> **Job**
Can you repeat, word for word, everything in the article on climate change and the Syria conflict from "Dr. Bruce Campbell, director" down to "echoes Burke’s concerns."?

> **Selected text**
══════════════════════════════
Photo: Damascus, Syria, September, 2013 / Volodymyr Borodin / Shutterstock.com

A growing body of evidence suggests that climate change helped spark the ongoing conflict in Syria–and that if left unchecked, it will continue to wreak havoc on the societies and economies of the Middle East.

SYRIA CONFLICT

“The Syria case is a good example of a type of scenario that could become more common as temperatures warm: Hot temperatures and low rainfall for many years drastically reduced agricultural output in the Syrian countryside,” explains Marshall Burke, a fellow at Stanford University’s Center on Food Security and the Environment.

“This brought a lot of people into the cities, and the government’s poor management of this influx could have contributed to the civil war and ensuing catastrophe that has been witnessed there.”

The severe and persistent drought that preceded the uprising in Syria was “likely made worse by human-induced climate change,” according to a study published early this year in the Proceedings of the National Academy of Sciences that examined long-term precipitation and temperature trends and compared them with climate model results.

PNAS researchers concluded that the movement to Syrian cities of an estimated 1.5 million people internally displaced by the drought, combined with an influx of nearly as many refugees from Iraq, was “neglected by the Assad government and became the heart of the developing unrest.”

Dr. Bruce Campbell, director of the Copenhagen-based Consortium of International Agricultural Research (CGIAR) Program on Climate Change, Agriculture and Food Security, echoes Burke’s concerns.

“Droughts have been with the Middle East through the ages, but with Syria, the length and severity has been two to three more than normal,” Campbell says. “This hits rural economies, as people can’t make it based on their traditional livelihoods, and results in a lot of internal migration to towns. So you get these swelling urban populations without jobs, without infrastructure, which creates upheavals.”

'DETRIMENTAL' TO ECONOMIES

Research that Burke recently co-authored on the “Global non-linear effect of temperature on economic production” foresees an average drop in global incomes of roughly 23 percent by the year 2100 due to climate change–and much sharper declines in GDP per capita for many of the world’s regions, including the Middle East.
══════════════════════════════
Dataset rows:

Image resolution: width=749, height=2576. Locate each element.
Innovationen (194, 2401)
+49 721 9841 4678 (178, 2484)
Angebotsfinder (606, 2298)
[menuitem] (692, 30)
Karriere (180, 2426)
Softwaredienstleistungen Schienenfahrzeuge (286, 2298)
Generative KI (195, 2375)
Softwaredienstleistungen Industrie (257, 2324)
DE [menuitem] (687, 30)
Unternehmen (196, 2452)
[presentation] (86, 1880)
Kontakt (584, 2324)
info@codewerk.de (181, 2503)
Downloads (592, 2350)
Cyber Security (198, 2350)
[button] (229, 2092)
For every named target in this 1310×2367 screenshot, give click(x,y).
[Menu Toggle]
══════════════════════════════
> **Output of the exercise**
Dr. Bruce Campbell, director of the Copenhagen-based Consortium of International Agricultural Research (CGIAR) Program on Climate Change, Agriculture and Food Security, echoes Burke’s concerns.